Output exactly the lines below from the one containing "Instruction: Open the" to the last line, both included. Omit pictures.

===== Supplied data

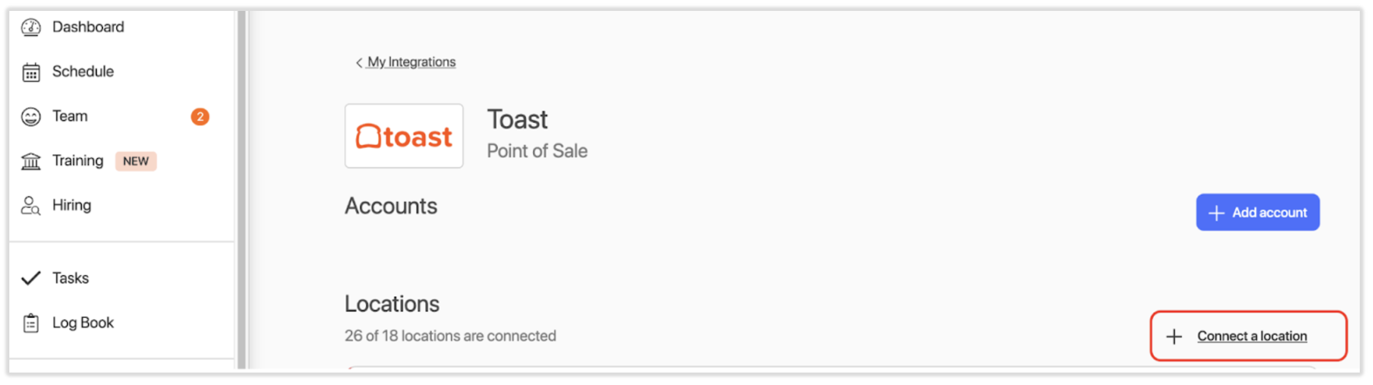Go back via My Integrations link
Viewport: 1373px width, 385px height.
pos(412,62)
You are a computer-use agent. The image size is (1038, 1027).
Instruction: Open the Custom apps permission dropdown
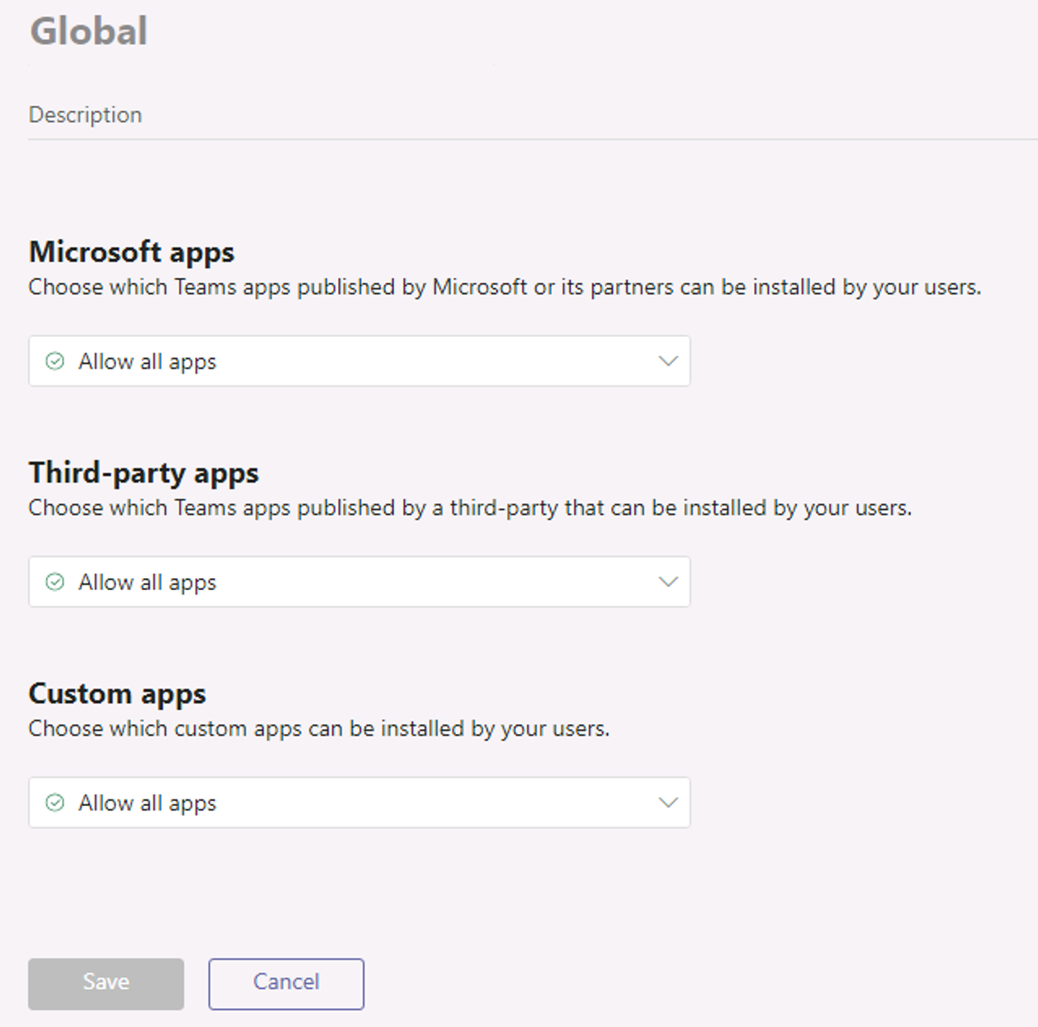pos(359,803)
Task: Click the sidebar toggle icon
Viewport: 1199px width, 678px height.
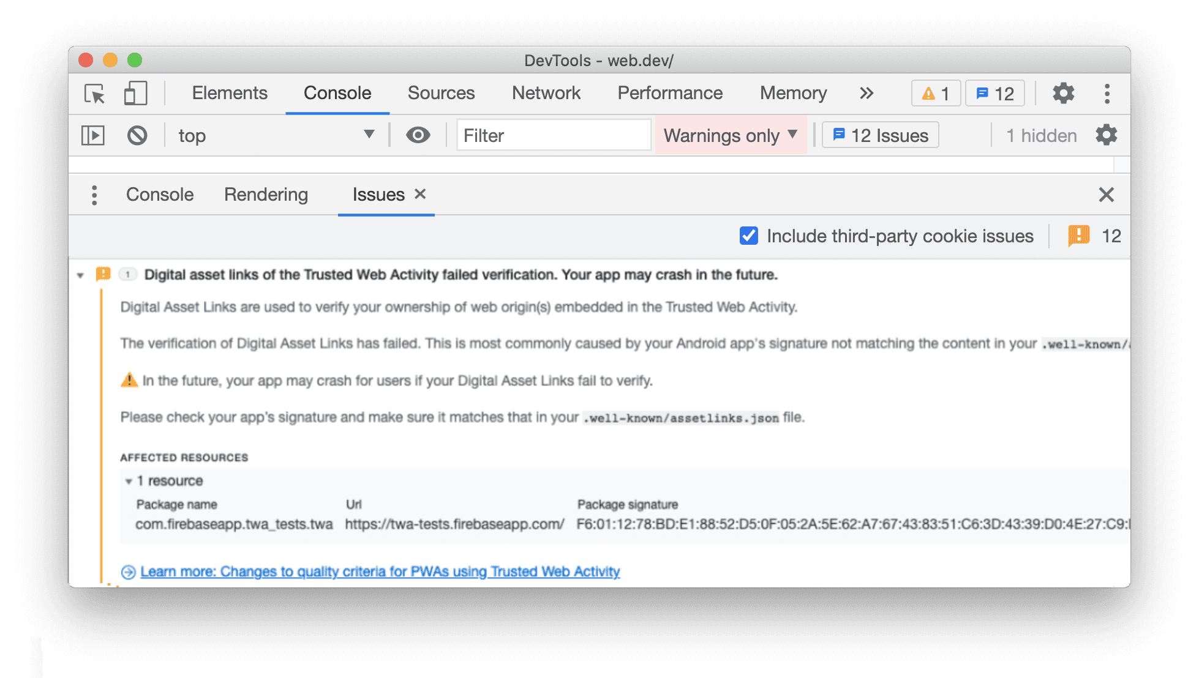Action: [93, 135]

==========

• [Output below]
Instruction: Open the Custom apps permission dropdown
pos(359,803)
Task: Click the sidebar toggle icon
Viewport: 1199px width, 678px height.
Action: [93, 135]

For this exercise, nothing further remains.